Even the river is not constant. Before the Second World War, parts of it silted up and caused problems for the ever-larger ships that travelled in and out of the harbour with the tides; specialist pilots had to guide them to the safety of their berths. Sometimes whole islands of silt would form in the centre of the river; for months, or even years, they would give the illusion of solidity, before the waters rose once more and they were swept away towards the sea.

2. The Anglophile City

I am the enemy you killed, my friend

Wilfred Owen 1

Through its trade links, Hamburg has developed associations with many countries over the centuries; but two relationships are particularly interesting, especially when considering the events of the Second World War. Hamburg’s connections with Britain and America go beyond that of mere trading partners: somehow those two English-speaking nations have found their way beneath Hamburg’s skin. This is particularly the case with the British – or, more specifically, the English. Even during the height of the war Hamburg still thought of itself as an anglophile city, and it was not until the dreadful events of July 1943 that Hitler’s propaganda minister was able to note with wry satisfaction that the city was at last learning to hate its English cousins. 2

Hamburg’s ties to England were deep-rooted and remain close to this day. As part of the Hanseatic League, the city has been trading with London since the thirteenth century. The first English company to set up a permanent office in the city was the Merchant Adventurers Company in the sixteenth century. It was followed by other English merchants, trading wool and fine English cloth for continental wine, linen and timber, and by 1600 Britain had established itself as a significant trading partner.

As Britain’s power grew, it became increasingly important for Hamburg to maintain a good relationship with its neighbours across the North Sea. This was not always easy. For example, in 1666 when Dutch men-of-war attacked British merchant ships in the Elbe, the British blamed Hamburg for allowing the warships passage, and insisted on compensation.
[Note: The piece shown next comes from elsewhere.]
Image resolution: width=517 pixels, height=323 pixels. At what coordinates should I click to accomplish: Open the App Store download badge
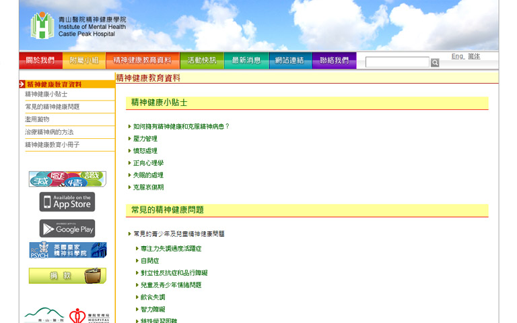pos(67,202)
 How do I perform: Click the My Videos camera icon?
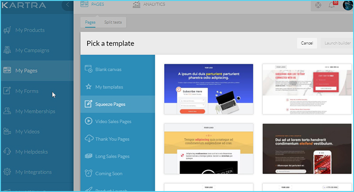(x=7, y=131)
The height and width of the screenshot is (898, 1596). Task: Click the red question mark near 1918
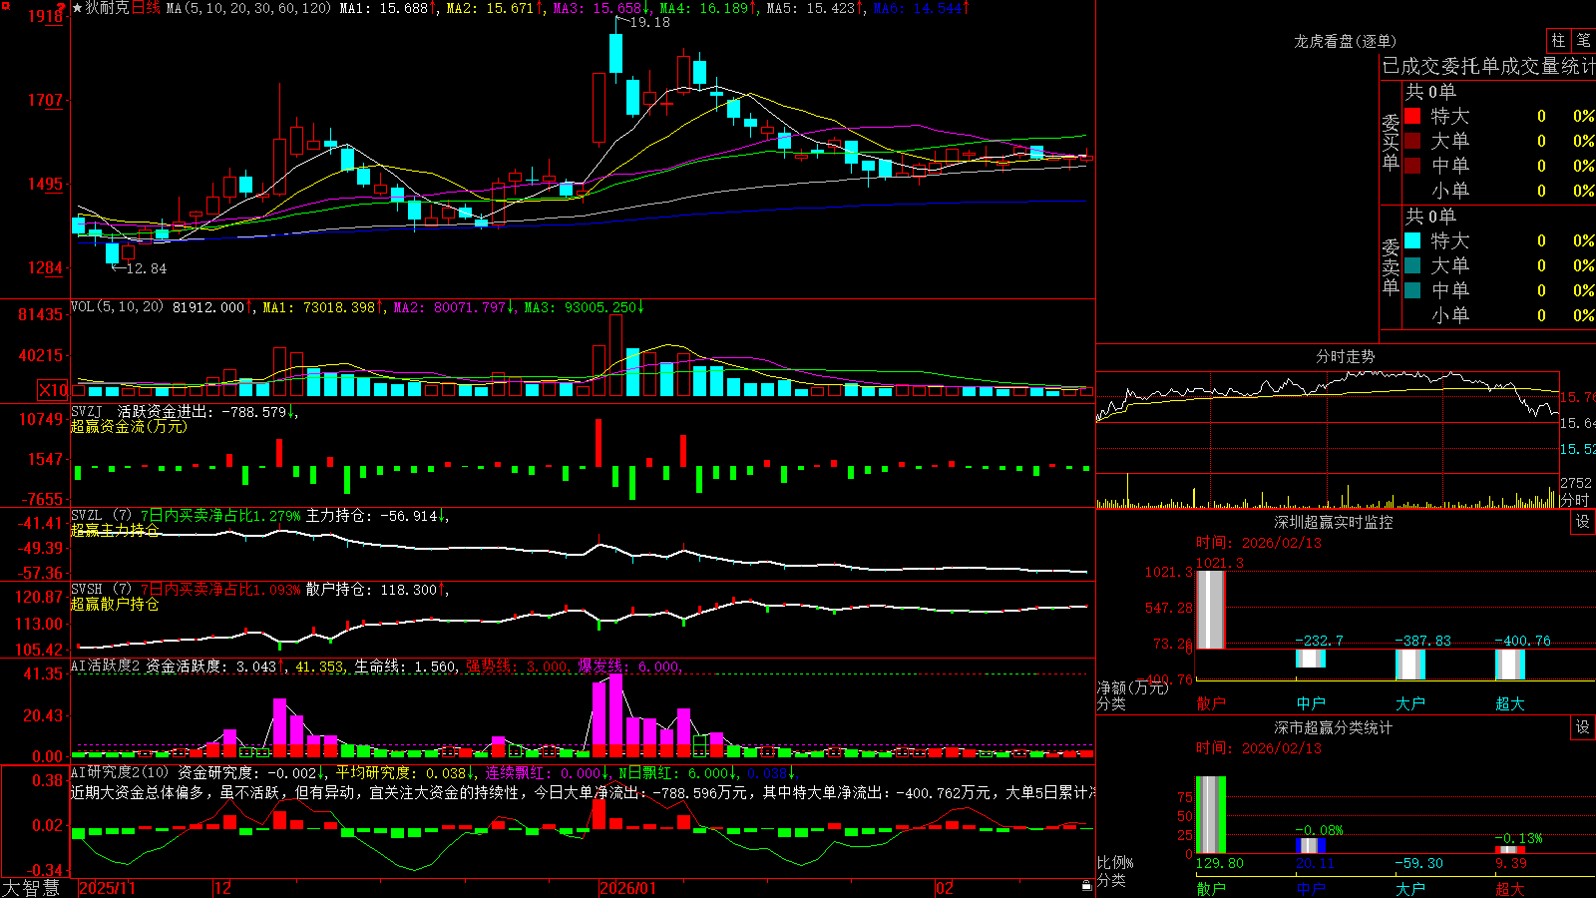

The lawsuit between them continued for four years, but when Britain eventually threatened reprisals against the city there was nothing the burghers could do but resort to the centuries-old tradition of buying their way out of trouble. There was no question of Hamburg standing its ground: the city had only two warships at the time, which it used for escorting convoys, while the British navy consisted of 173 ships, equipped with 6,930 guns. 3

Hamburg’s precarious relationship with Britain blundered on, with various minor mishaps along the way, until the end of the eighteenth century. Then, in the 1790s, the city unwittingly found itself embroiled in a dispute between France and Britain, and its relationship with both countries rapidly degenerated. The dispute centred round Napper Tandy, the leader of the ill-fated Irish revolt against the British, who had fled to Hamburg in 1798 with three of his comrades. The British legation demanded that Hamburg hand over the rebels, but the French envoy objected, arguing that to do so would be a violation both of Hamburg’s neutrality and of international law. France was at war with virtually the whole of Europe at the time, including Britain, and would not tolerate any action that could be considered pro-British.